This application act as a producer and consumer of a kafka cluster configured to always authenticate via SSL certificate
openssl req -new -x509 -keyout ca-key -out ca-cert -days {validity} #create CA certificate
keytool -keystore kafka.client.truststore.jks -alias CARoot -importcert -file ca-cert #import CA certificate into kafka client truststore(assume same CA signs both client and server)
keytool -keystore kafka.server.truststore.jks -alias CARoot -importcert -file ca-cert #import CA certificate into kafka server truststore(assume same CA signs both client and server)
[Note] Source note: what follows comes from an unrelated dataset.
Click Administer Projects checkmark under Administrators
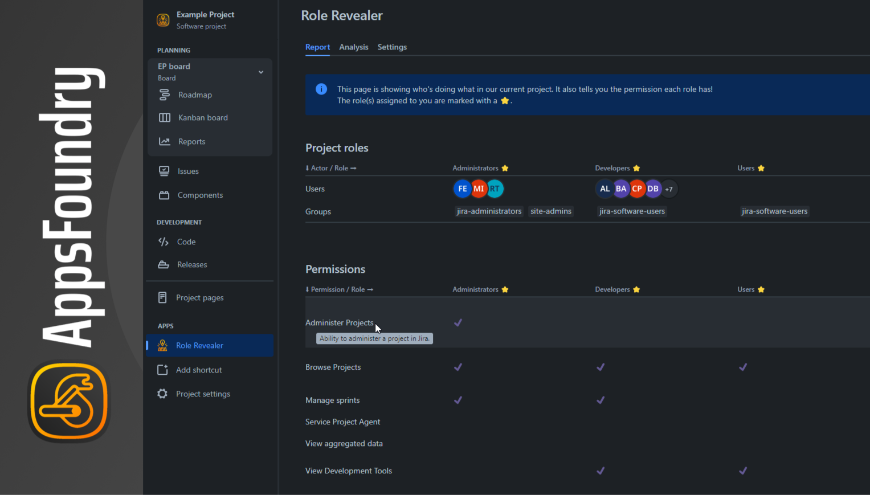coord(458,323)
keytool -keystore kafka.server.keystore.jks -alias localhost -keyalg RSA -validity {validity} -genkey #create kafka broker keystore
keytool -keystore kafka.server.keystore.jks -alias localhost -certreq -file cert-file #export certificate of kafka broker keystore aka server identity
openssl x509 -req -CA ca-cert -CAkey ca-key -in cert-file -out cert-signed -days {validity} -CAcreateserial #sign kafka broker certificate using CA certificate
keytool -keystore kafka.server.keystore.jks -alias CARoot -importcert -file ca-cert #import CA certificate into kafka broker keystore
keytool -keystore kafka.server.keystore.jks -alias localhost -importcert -file cert-signed #import signed broker certificate into kafka broker keystore
keytool -keystore kafka.client.keystore.jks -alias localhost -keyalg RSA -validity {validity} -genkey #create kafka client keystore
keytool -keystore kafka.client.keystore.jks -alias localhost -certreq -file client-cert-file #export certificate of kafka client keystore aka client identity
openssl x509 -req -CA ca-cert -CAkey ca-key -in client-cert-file -out client-cert-signed -days {validity} -CAcreateserial #sign kafka client certificate using CA certificate
keytool -keystore kafka.server.keystore.jks -alias CARoot -importcert -file ca-cert #import CA certificate into kafka client keystore
keytool -keystore kafka.server.keystore.jks -alias localhost -importcert -file cert-signed #import signed client certificate into kafka client keystore
- brew install kafka
- zookeeper-server-start /usr/local/etc/kafka/zookeeper.properties
Edit /usr/local/etc/kafka/server.properties with the following
ssl.endpoint.identification.algorithm=
security.inter.broker.protocol=SSL
listeners=SSL://:9093
ssl.truststore.location=<file_location>/kafka.server.truststore.jks
ssl.truststore.password=<password>
ssl.keystore.location=<file_location>/kafka.server.keystore.jks
ssl.keystore.password=<password>
ssl.key.password=<password>
ssl.client.auth=required
- kafka-server-start /usr/local/etc/kafka/server.properties
- kafka-topics --create --zookeeper localhost:2181 --replication-factor 1 --partitions 1 --topic test
Create client-ssl.properties with the content as following
bootstrap.servers=localhost:9093
security.protocol=SSL
ssl.truststore.location=<file_location>/kafka.client.truststore.jks
ssl.truststore.password=<password>
ssl.keystore.location=<file_location>/kafka.client.keystore.jks
ssl.keystore.password=<password>
ssl.key.password=<password>
ssl.endpoint.identification.algorithm=
-
kafka-console-producer --broker-list localhost:9093 --topic test --producer.config client-ssl.properties
-
kafka-console-consumer --bootstrap-server localhost:9093 --topic test --consumer.config client-ssl.properties
This application can be run in 2 modes.
- without configuration properties - make sure
custom.ssl=truein application.yml - using spring-boot configuration - set
custom.ssl=falsein application-kafka.yml and add commandline argument-Dspring-boot.run.profiles=kafka
Review? DIY ;)
- Above producer and consumer config will help to authenticate the client
- There could be additional authorization such as
- Kafka server wants to authorize the producer based on certificate subject' CommonName
- Kafka server wants to authorize the consumer based on group-id.